Still Images

Ian Shive's photographs are meant to make you pause and consider

For two weeks’ worth of days spread over more than decade, landscape photographer Ian Shive braved sandstorms, a flash flood sweeping through his camp and blistering desert heat to pursue an image of White Sands that captured the light and palette of New Mexico loved by many and immortalized in Georgia O’Keeffe’s paintings.

"It's not really a technical achievement—it's a mental achievement," he says of a career spent waiting out storms and chasing their perfect conditions for a photograph.

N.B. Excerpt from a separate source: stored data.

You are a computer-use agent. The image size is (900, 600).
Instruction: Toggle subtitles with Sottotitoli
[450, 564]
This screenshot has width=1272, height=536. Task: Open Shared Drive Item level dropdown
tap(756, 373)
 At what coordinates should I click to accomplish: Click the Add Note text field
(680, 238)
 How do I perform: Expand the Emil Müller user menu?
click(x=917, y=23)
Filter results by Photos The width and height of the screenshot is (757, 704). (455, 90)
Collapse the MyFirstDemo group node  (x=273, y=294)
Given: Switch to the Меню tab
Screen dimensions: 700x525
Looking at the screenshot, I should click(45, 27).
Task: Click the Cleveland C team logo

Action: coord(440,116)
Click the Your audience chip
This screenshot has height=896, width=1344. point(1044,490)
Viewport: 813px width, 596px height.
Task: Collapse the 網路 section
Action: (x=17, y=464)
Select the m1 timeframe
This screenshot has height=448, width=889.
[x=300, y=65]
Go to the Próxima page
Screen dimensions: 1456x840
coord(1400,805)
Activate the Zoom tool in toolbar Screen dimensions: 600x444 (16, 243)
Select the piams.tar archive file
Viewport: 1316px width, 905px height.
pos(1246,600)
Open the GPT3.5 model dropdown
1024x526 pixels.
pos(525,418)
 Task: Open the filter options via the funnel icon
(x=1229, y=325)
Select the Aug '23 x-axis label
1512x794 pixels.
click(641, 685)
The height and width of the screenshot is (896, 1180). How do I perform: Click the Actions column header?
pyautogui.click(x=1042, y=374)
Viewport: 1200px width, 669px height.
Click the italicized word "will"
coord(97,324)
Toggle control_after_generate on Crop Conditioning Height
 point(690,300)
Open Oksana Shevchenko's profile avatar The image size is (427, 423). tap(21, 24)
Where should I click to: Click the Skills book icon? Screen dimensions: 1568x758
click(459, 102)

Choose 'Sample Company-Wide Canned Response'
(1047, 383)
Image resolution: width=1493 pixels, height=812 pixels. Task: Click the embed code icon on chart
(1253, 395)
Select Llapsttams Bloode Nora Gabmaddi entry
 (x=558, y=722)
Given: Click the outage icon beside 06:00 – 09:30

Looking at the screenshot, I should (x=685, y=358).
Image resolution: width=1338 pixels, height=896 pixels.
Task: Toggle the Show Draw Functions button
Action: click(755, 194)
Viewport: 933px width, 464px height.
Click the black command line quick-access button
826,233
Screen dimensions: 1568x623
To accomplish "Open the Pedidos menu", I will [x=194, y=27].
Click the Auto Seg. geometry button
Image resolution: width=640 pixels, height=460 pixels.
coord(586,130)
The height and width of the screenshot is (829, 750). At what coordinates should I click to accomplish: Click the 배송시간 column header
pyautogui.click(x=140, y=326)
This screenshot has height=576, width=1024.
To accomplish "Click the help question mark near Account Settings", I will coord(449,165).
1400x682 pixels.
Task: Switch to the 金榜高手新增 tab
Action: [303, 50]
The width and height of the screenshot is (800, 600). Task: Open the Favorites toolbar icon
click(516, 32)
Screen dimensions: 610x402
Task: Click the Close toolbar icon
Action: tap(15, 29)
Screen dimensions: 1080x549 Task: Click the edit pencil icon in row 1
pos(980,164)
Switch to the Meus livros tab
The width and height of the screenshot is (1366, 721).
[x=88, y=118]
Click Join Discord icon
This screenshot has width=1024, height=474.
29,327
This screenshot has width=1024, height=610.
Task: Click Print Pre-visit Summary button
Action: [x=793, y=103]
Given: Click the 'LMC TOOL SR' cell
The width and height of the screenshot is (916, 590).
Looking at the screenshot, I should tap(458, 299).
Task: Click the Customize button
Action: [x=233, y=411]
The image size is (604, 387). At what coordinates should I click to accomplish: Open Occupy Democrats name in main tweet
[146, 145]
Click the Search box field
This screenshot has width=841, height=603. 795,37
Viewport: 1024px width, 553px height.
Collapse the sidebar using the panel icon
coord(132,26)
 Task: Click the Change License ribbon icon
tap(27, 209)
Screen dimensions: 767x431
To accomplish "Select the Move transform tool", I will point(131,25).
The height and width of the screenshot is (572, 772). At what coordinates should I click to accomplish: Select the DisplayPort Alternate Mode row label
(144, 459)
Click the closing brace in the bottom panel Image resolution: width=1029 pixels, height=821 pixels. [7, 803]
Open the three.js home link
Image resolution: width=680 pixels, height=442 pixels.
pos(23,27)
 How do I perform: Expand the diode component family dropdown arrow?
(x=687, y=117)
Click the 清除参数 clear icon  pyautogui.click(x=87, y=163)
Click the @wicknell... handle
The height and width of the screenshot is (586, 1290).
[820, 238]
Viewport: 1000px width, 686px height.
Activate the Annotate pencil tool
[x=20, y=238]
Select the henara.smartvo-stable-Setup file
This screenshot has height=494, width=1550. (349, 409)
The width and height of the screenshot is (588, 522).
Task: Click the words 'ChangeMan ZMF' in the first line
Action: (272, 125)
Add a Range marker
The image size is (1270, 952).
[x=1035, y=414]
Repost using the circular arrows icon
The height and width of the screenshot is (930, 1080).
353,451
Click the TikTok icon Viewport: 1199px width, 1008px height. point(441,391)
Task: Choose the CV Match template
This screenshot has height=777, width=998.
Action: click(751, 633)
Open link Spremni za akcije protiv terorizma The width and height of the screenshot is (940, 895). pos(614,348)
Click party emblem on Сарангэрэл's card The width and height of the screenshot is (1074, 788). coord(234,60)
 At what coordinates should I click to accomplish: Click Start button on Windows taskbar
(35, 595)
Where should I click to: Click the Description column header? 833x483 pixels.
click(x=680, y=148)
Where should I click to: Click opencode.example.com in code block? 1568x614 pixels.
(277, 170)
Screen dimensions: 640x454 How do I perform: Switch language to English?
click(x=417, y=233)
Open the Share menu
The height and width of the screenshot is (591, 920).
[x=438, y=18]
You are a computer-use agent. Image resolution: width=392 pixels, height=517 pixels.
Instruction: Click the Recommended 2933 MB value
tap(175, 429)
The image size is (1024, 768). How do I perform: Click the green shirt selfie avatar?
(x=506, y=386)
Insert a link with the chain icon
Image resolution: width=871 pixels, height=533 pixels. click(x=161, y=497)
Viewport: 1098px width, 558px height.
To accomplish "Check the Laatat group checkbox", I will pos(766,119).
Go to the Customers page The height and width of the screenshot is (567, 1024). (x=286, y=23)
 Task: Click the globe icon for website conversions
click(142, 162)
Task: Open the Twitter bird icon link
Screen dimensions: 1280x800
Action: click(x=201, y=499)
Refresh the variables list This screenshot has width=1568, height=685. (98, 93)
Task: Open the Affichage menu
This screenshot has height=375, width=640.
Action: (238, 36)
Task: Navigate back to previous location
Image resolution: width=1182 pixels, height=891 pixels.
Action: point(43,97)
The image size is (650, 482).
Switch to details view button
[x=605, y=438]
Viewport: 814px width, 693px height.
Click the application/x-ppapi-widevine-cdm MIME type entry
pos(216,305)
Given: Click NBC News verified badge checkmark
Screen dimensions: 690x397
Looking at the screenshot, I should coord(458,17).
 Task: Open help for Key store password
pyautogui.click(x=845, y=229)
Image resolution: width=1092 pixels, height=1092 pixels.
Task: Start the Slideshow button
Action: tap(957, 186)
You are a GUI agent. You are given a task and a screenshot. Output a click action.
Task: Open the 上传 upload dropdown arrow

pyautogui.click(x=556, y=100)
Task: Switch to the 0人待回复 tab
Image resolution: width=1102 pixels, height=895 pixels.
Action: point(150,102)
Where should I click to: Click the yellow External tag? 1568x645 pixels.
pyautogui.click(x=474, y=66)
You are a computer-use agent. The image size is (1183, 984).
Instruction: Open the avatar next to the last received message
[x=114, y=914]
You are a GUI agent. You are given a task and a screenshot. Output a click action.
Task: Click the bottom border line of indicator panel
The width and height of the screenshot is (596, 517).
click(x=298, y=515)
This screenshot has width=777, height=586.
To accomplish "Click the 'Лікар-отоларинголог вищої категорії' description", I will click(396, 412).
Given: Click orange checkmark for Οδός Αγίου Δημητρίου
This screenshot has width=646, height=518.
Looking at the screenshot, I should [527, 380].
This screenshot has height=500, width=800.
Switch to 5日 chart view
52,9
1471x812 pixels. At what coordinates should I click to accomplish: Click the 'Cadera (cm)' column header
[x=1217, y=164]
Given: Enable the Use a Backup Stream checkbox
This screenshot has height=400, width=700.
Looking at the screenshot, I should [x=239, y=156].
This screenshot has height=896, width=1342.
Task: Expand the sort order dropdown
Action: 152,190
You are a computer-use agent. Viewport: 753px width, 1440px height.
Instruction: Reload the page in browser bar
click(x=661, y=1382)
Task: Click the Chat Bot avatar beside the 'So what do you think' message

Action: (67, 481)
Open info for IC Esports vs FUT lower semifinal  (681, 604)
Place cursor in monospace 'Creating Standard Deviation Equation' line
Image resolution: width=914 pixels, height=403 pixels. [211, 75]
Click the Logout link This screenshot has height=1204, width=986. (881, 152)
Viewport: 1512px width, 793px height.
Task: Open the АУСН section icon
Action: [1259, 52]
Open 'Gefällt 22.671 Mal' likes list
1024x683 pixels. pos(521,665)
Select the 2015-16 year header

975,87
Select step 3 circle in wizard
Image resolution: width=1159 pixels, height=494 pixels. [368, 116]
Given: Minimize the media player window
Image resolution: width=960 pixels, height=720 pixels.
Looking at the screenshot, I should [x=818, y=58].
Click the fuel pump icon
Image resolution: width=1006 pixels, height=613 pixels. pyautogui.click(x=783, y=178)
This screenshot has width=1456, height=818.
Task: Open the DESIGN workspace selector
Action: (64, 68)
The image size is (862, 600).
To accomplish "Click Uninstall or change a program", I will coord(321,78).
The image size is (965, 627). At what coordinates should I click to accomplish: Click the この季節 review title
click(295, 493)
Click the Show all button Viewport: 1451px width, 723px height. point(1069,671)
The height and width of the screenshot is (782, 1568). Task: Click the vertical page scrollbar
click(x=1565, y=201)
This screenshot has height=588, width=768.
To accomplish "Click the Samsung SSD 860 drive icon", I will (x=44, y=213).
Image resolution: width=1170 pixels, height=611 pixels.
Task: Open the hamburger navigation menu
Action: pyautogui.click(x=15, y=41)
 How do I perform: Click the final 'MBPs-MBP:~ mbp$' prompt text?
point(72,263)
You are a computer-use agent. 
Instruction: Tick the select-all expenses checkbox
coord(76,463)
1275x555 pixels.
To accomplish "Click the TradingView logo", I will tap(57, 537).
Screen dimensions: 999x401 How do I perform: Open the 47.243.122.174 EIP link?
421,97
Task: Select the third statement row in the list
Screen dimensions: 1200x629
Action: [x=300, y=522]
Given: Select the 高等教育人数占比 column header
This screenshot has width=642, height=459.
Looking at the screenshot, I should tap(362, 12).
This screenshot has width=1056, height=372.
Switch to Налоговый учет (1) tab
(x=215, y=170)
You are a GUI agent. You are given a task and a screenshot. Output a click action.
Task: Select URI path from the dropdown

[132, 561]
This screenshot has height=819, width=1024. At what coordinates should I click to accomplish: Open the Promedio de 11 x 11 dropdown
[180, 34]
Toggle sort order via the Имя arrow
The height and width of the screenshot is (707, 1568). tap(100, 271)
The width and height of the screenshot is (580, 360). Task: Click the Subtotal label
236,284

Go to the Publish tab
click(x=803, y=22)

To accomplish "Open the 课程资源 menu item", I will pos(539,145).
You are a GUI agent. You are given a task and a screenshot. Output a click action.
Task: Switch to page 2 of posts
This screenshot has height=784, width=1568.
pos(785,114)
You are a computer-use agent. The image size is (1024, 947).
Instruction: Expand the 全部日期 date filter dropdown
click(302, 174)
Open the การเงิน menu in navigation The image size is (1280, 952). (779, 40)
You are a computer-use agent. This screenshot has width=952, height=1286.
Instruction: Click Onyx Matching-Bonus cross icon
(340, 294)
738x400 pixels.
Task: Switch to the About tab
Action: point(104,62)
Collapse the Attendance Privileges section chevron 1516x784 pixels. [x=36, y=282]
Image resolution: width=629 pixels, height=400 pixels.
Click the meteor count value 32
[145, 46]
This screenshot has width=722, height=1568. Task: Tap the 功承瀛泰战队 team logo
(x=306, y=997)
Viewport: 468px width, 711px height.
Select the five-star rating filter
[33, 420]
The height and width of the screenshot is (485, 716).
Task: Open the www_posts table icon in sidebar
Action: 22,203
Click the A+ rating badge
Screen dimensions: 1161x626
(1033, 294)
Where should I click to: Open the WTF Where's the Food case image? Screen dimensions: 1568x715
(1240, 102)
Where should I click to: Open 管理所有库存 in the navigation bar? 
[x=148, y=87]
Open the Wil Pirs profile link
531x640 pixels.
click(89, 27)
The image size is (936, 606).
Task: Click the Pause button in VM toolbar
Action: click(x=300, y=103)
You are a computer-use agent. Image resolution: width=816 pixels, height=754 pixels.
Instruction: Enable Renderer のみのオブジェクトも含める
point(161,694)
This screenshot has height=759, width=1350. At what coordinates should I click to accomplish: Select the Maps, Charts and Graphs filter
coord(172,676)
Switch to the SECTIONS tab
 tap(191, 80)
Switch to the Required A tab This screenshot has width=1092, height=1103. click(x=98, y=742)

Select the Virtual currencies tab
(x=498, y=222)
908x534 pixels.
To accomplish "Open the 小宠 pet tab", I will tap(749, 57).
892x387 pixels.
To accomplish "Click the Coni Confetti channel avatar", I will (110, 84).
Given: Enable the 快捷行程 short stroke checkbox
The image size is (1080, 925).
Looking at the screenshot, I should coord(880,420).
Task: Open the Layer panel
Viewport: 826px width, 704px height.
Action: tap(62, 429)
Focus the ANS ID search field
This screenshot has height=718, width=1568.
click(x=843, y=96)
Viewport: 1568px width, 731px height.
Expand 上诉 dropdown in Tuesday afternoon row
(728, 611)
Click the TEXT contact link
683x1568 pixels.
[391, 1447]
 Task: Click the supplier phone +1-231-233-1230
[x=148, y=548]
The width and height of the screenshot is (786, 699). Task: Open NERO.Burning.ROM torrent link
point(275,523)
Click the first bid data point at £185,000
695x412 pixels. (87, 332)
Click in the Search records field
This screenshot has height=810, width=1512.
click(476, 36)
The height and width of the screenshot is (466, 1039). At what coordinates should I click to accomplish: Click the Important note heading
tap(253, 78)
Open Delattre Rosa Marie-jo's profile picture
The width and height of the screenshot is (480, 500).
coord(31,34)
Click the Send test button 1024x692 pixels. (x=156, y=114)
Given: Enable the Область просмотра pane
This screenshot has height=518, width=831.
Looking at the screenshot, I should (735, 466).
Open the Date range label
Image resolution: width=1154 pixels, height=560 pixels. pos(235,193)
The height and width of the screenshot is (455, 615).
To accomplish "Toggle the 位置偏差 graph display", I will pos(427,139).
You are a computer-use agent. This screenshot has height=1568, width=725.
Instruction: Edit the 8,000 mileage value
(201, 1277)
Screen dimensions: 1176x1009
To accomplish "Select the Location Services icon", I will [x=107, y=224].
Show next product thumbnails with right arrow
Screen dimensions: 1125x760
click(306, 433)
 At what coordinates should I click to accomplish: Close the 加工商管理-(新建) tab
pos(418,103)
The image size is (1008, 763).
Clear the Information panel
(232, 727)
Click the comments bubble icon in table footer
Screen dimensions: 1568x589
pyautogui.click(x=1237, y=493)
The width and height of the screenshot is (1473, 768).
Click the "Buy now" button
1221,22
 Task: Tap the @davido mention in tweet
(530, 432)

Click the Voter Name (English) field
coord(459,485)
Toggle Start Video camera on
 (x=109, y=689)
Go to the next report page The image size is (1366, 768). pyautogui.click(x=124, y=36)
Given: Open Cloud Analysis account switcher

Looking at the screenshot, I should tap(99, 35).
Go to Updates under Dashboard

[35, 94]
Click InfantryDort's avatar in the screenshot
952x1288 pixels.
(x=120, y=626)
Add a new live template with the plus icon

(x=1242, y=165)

The resulting homage of the white dunes catches them in near black-and-white relief, a skim of sand blowing off the surface mottling a bluebird horizon. It now hangs in Edition One Gallery, one of 20 images selected for the artist's first solo exhibition, Wilderness and the National Parks, a chance to show the landscapes he makes just for the love of it.

"You always want people to think and care, but I don't have to go and overtly signal that connection," he says. "Artistically, you can have a moment and let that be a little more subtle, and that's what the show is."

Shive's work often aligns itself with conservation-minded projects or work documenting our nation's iconic wild places, as done in his latest book, The National Parks: An American Legacy.

He hopes these landscapes, devoid of people and almost surreally serene, will slow down the double-tap-and-scroll-on approach.

"There's sort of a permanence, or at least a longer connection, with these places and I think that's kind of neat in the digital age," he says. "It's not really my thing to say, 'What's going to get us the most followers?' but, 'What's the thing people are going to connect with the most?'"

His career has taken him to all 50 states, capturing images of national parks, wilderness areas and national monuments. Those images illustrate what's at stake in nonprofit-run calls to action.

"It's to try to educate and inspire people to feel a connection to the place so that when they see these organizations they might support, they better understand what they have to lose," he says. "I don't think people care about losing something they might not relate to."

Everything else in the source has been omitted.